Perry-O-Meter debuts to gauge governor's promises

Gov. Rick Perry on election night. Photo by The Associated Press.
Gov. Rick Perry on election night. Photo by The Associated Press.

When Rick Perry starts his third full four-year term as governor of Texas on Tuesday, he’s bound to swear — you might say promise — to "faithfully execute" his office’s duties and to the best of his ability "preserve, protect and defend" the U.S. and Texas constitution and laws.

Fact is, Perry has made about 30 promises already, including proposals he wants the 2011 Legislature to approve or forward to voters. And now the Austin American-Statesman’s PolitiFact Texas is launching its Perry-O-Meter to track how the Republican leader’s promises fare.

Modeled on PolitiFact National’s Obameter, an online feature that monitors movement on promises by President Barack Obama, the Perry-O-Meter catalogues Perry’s promises and, over time, will be updated to reflect changes in status.

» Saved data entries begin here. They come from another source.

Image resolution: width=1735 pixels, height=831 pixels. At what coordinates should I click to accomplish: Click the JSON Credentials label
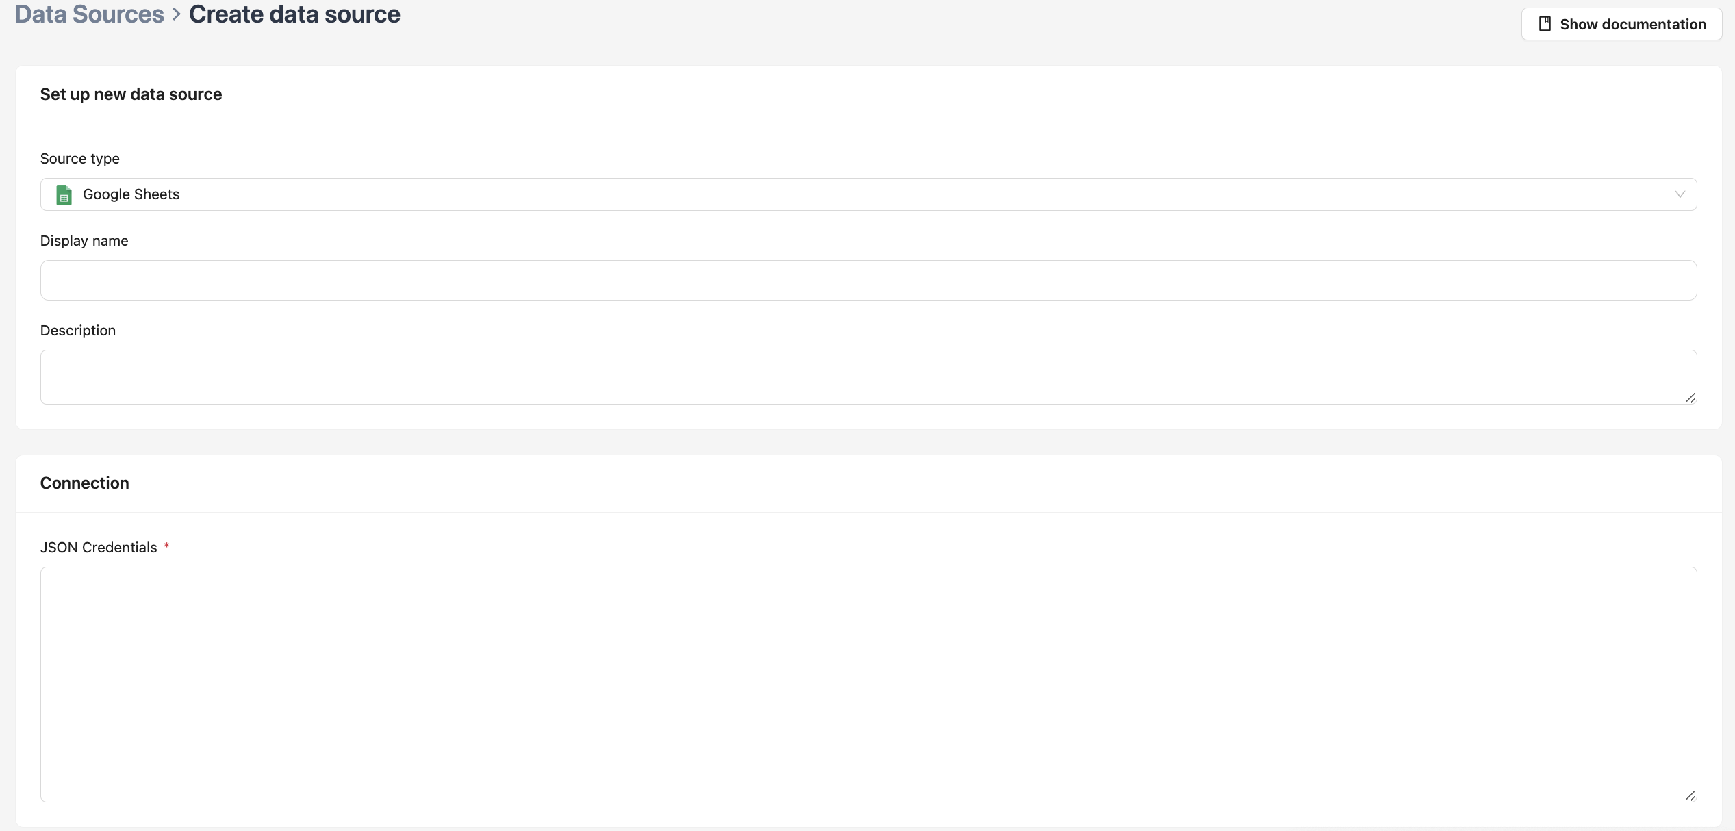[x=99, y=546]
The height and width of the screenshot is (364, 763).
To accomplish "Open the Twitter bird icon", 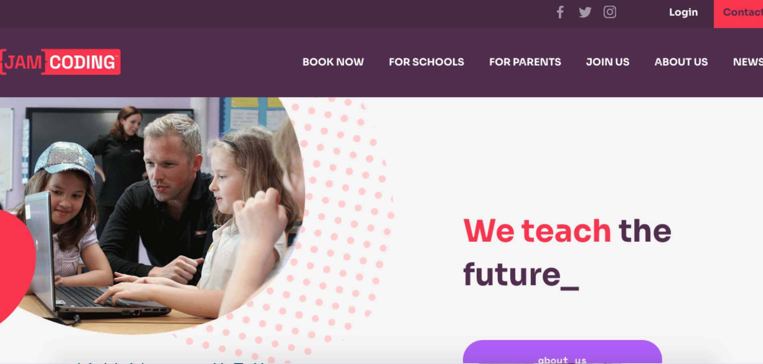I will coord(585,12).
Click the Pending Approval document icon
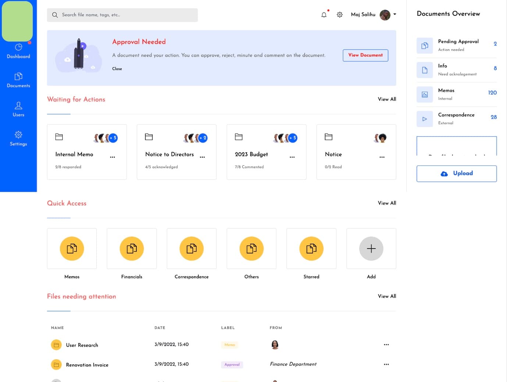 click(425, 46)
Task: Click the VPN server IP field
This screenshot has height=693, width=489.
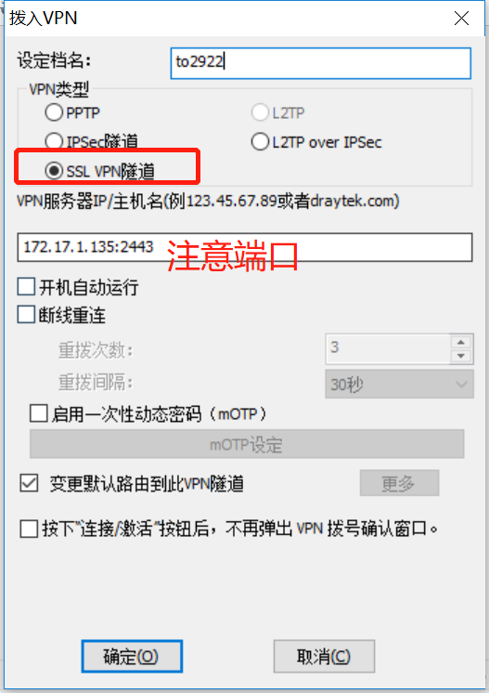Action: pyautogui.click(x=245, y=247)
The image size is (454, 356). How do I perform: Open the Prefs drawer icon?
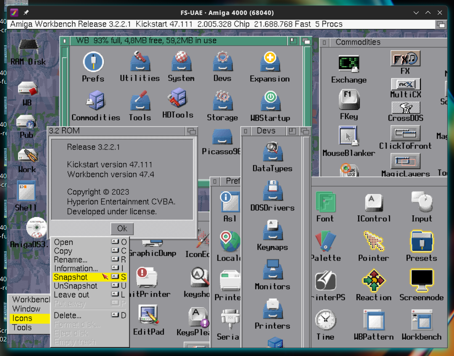point(93,63)
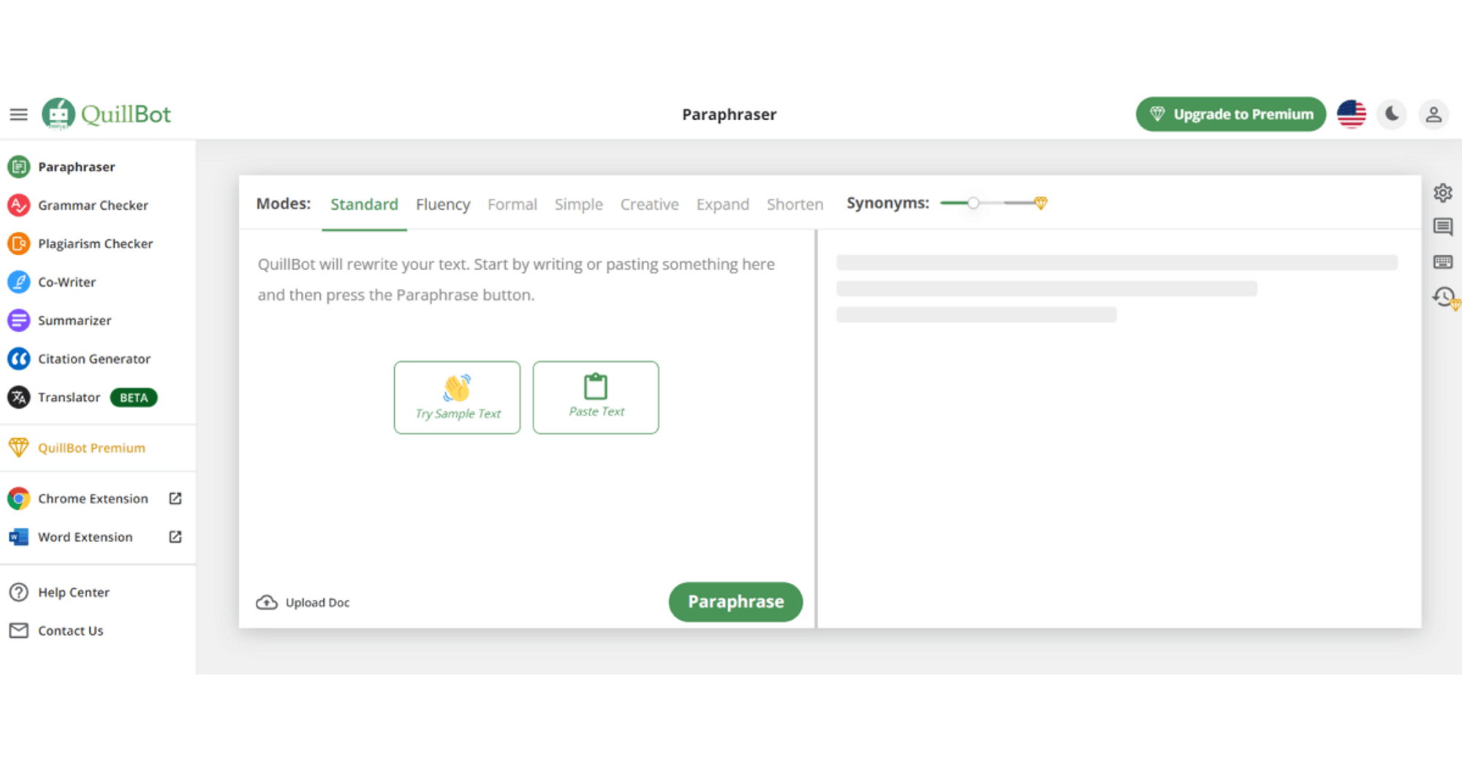This screenshot has width=1462, height=768.
Task: Click Upgrade to Premium button
Action: (1230, 115)
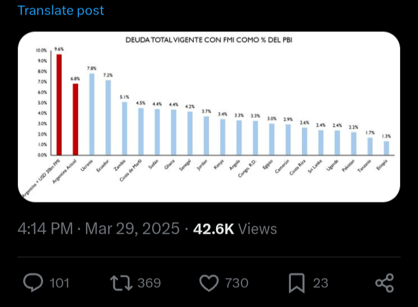Click the reply speech bubble icon
The height and width of the screenshot is (307, 418).
[33, 283]
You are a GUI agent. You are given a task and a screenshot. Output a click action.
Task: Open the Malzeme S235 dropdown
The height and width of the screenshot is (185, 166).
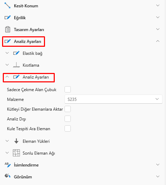(x=113, y=99)
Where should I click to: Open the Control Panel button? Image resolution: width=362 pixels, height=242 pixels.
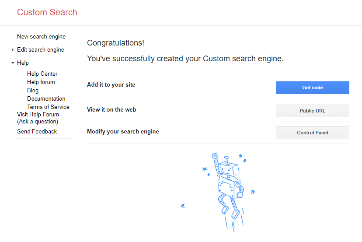tap(312, 133)
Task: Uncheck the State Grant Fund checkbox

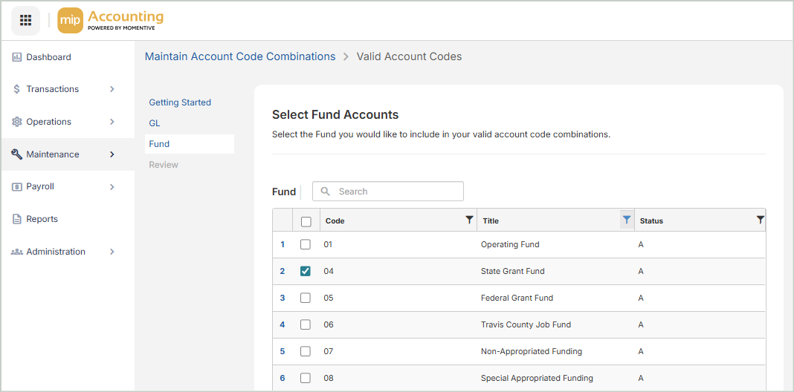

For starters, we’ve marked two Perry promises as "Kept."

In an August interview with the San Angelo Standard-Times, Perry said he would designate eminent-domain reform as an emergency for the 2011 Legislature "so it doesn’t get bogged down" late in the session.

Similarly, Perry was quoted in the Houston Chronicle in October as vowing to make the abolition of Houston’s "sanctuary city" rules an emergency item in the legislative session. At issue: The GOP charge that Houston has been relaxed about alerting the federal government when a resident is suspected of living there illegally.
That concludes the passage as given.